## Job
Copy out the sermon excerpt on gratitude below in full, word for word, with its spelling and punctuation unchanged.

From time to time we ask God, we ask others, we ask friends, family members, we ask those we love, whomever, to help us. And there is a tendency in us, or at least a risk to us, that when the goods have been delivered, and the thing accomplished that we then credit ourselves.
And that suggests one more and one last possible explanation for the behavior and the attitude of the Nine. Maybe they weren't ungrateful, maybe they were deeply grateful, terribly grateful, ever so grateful. To - Themselves. And they went their way not turning back, not needing to, went their way with happy, grateful hearts, grateful to themselves, thanking themselves. Thankful that they had had the good sense to ask for help, glad they had been smart enough to see hope on the horizon, grateful that they had both the wherewithal and the self-awareness to seek out help and to appropriate to themselves the amazing grace and succor that's just out there for the asking from a kindly universe. Maybe they just finally realized and repeated enough that they were - OK, and that break-through perception healed them and they can be proud and they should pat themselves on the back. And go on, gladly forward. Into life.
Or maybe they were really, really good Christians and they thanked themselves for their faith, the faith that made them whole, the faith that made them well, as faith will, as Jesus said faith would.
Grateful to God, of course, in some vague and first-off way, but really grateful to themselves for their faith and their prayers and their devotion that, all combined, healed them and made them whole. Oh, doutbless telling themselves it was not their faith that healed them, but only, modestly, their faith that made them available for the stream of grace. God washed and cleansed and sanctified, we just waded in first and got everything started, and are we pleased with ourselves for having had that initial trust. God must smile sadly yet still lovingly at such so-called modesty!

## Raw data
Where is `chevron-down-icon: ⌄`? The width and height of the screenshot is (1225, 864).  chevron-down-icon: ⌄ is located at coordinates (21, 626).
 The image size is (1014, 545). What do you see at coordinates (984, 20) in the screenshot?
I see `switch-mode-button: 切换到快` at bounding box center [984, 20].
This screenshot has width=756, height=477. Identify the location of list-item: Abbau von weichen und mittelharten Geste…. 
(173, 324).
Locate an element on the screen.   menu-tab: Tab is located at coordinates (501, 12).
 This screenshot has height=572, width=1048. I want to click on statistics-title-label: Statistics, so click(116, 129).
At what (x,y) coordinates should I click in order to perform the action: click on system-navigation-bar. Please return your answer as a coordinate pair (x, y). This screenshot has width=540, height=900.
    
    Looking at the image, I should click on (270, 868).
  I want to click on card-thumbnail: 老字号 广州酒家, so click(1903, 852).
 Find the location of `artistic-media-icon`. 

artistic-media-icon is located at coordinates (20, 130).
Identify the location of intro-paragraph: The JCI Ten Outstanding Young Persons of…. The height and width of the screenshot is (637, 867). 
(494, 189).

## Written solution
From time to time we ask God, we ask others, we ask friends, family members, we ask those we love, whomever, to help us. And there is a tendency in us, or at least a risk to us, that when the goods have been delivered, and the thing accomplished that we then credit ourselves.
And that suggests one more and one last possible explanation for the behavior and the attitude of the Nine. Maybe they weren't ungrateful, maybe they were deeply grateful, terribly grateful, ever so grateful. To - Themselves. And they went their way not turning back, not needing to, went their way with happy, grateful hearts, grateful to themselves, thanking themselves. Thankful that they had had the good sense to ask for help, glad they had been smart enough to see hope on the horizon, grateful that they had both the wherewithal and the self-awareness to seek out help and to appropriate to themselves the amazing grace and succor that's just out there for the asking from a kindly universe. Maybe they just finally realized and repeated enough that they were - OK, and that break-through perception healed them and they can be proud and they should pat themselves on the back. And go on, gladly forward. Into life.
Or maybe they were really, really good Christians and they thanked themselves for their faith, the faith that made them whole, the faith that made them well, as faith will, as Jesus said faith would.
Grateful to God, of course, in some vague and first-off way, but really grateful to themselves for their faith and their prayers and their devotion that, all combined, healed them and made them whole. Oh, doutbless telling themselves it was not their faith that healed them, but only, modestly, their faith that made them available for the stream of grace. God washed and cleansed and sanctified, we just waded in first and got everything started, and are we pleased with ourselves for having had that initial trust. God must smile sadly yet still lovingly at such so-called modesty!